Fitzgerald founded Virginia’s first Catholic Church and was elected as Alexandria’s mayor at a time when Catholics had few friends in America. This is the man and his accomplishments which the AOH felt were abused when the City Council removed his name from Fitzgerald Square Park without explanation.

What has been understated to the point of nonexistence in coverage of this story is the “curious” manner in which the City Council of Alexandria proceeded in removing the name of Col. Fitzgerald from the park. It should be noted that since its designation as Fitzgerald Square some six years ago there has been no mention of Col. Fitzgerald’s possible slave ownership. Even when the park was inexplicably renamed on, St. Patrick’s Day, March 17 of this year there was no mention of records indicating Col. Fitzgerald’s owned slaves or the now cited anonymous “concerns” as the motivation for the name change. The allegations of slave ownership as justification for the name change only surfaced in reaction to the concern of the AOH to the removal of Col. Fitzgerald’s name from the public space. This should raise some questions as to if this was indeed the original motivation. If concerns of slave ownership were what prompted changing the name of the park, would it not have been natural to bring that to public attention and begin the public conversation before changing the name, rather than stripping Fitzgerald’s name with no explanation hoping no one would notice? It must also be noted that to change the name of any commemoration to an Irish American on March 17th indicates an insensitivity that is almost provocative.

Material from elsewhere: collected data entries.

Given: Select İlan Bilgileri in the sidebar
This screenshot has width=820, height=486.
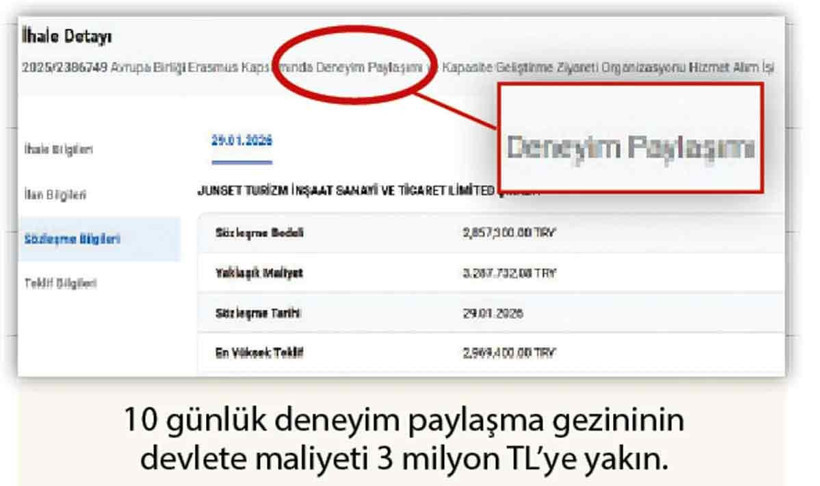Looking at the screenshot, I should 55,195.
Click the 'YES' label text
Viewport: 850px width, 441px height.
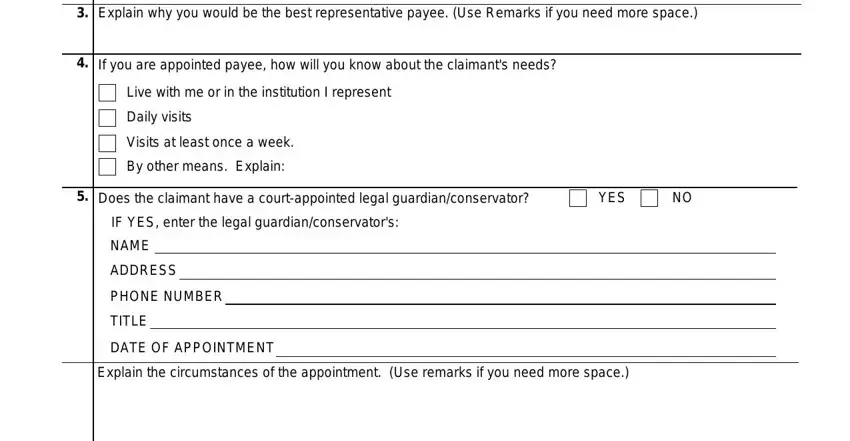coord(611,198)
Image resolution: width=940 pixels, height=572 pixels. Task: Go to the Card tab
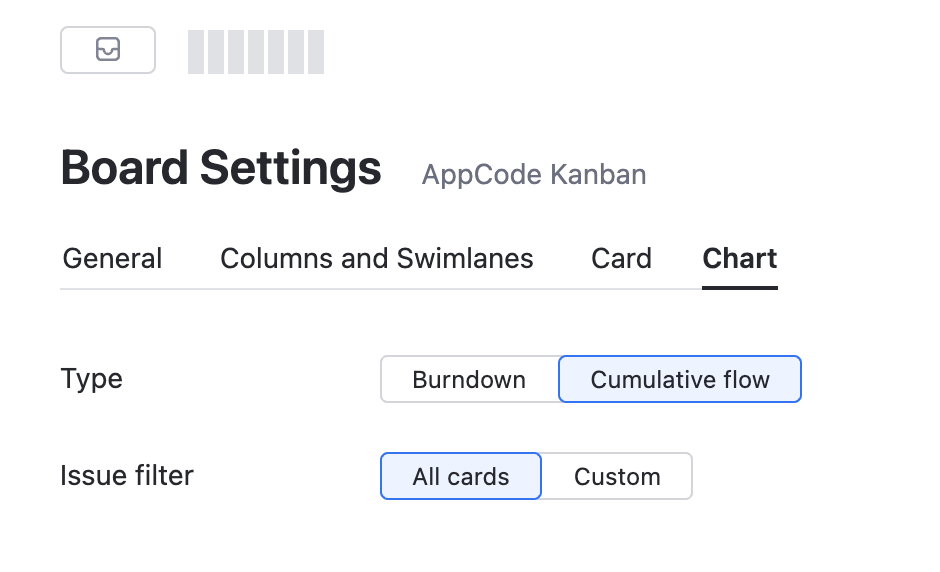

Finally, there is debate on the interpretation of records being used to implicate Col. Fitzgerald as a slave owner in the attempt to justify the removal of his name from the park. Fitzgerald regularly acted as an agent for indentured servants, which, as has been noted in numerous articles in the Irish Voice and IrishCentral, is significantly different from slavery as it is a contract where a period of service is exchanged for the payment of passage to America or other debts. An April 1784 shows Fitzgerald was acting as an agent for two shiploads of indentured servants from County Cork. The legal status of Indenture Servants was ambiguous and census records imprecise; It is both possible and plausible that Col. Fitzgerald’s “slaves” may have in reality been Irish redempters. Again, these are the sort of discussions which should have been fully vetted before a decision was made to remove Col. Fitzgerald’s name from the park.

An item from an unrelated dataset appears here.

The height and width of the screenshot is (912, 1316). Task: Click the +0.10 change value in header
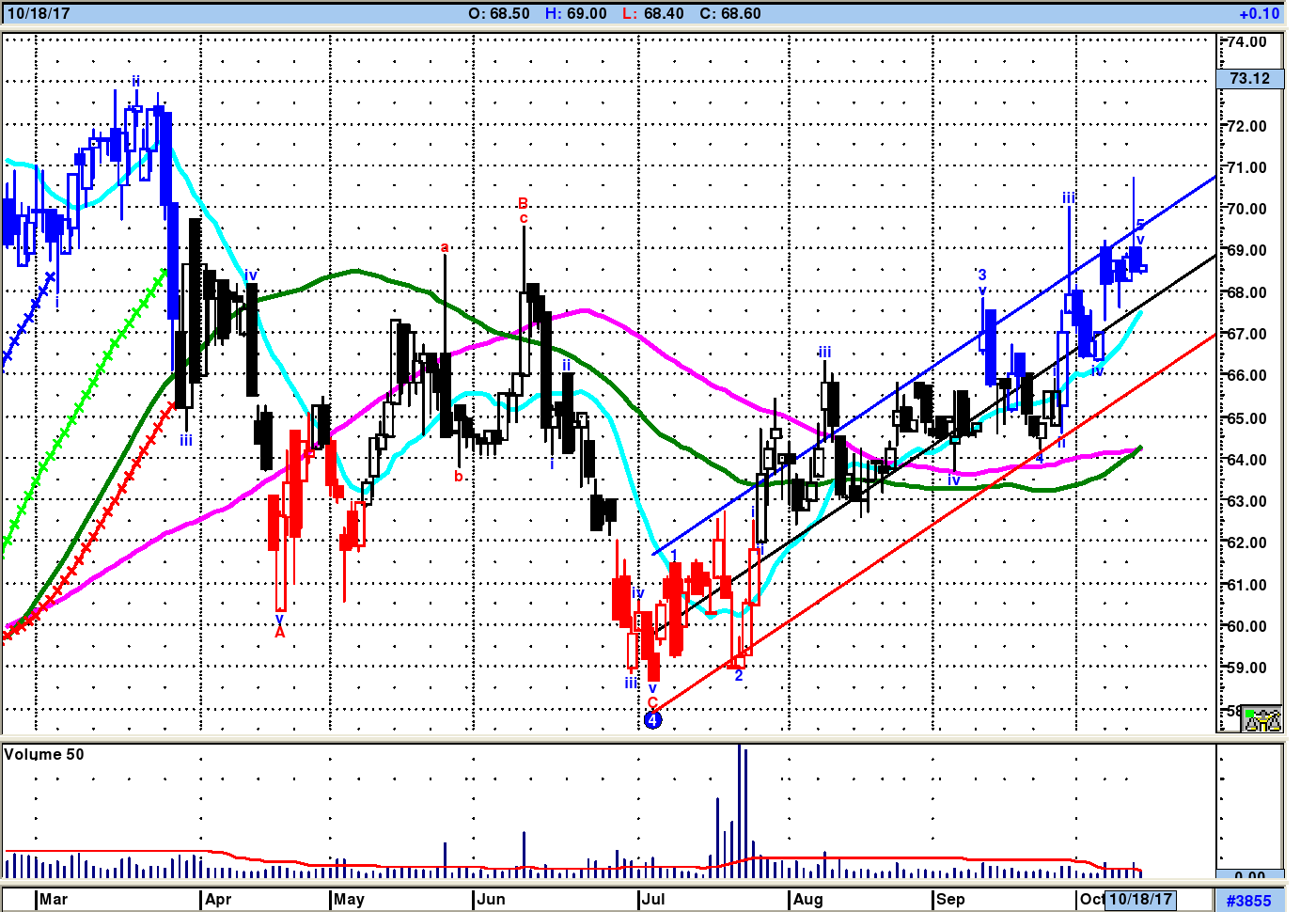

As Irish Voice writer Tom Deignan notes, the Hibernians were formed to protect the rights of Irish Immigrants and their heritage. The surreptitious stripping of Col. Fitzgerald’s name from the park commemorating his legacy is finding him guilty without his day in the court of historical inquiry. The legacy of Col. Fitzgerald and his importance in American history deserves better than a knee-jerk reaction to alleged anonymous concerns; even long dead Irish immigrants deserve the presumption of innocence.

What is clear as regards the naming of Fitzgerald Square is there needs to be discussion that is both historically factual and culturally sensitive, without the inaccurate titillating spin that attempts are being made to honor a person for owning slaves.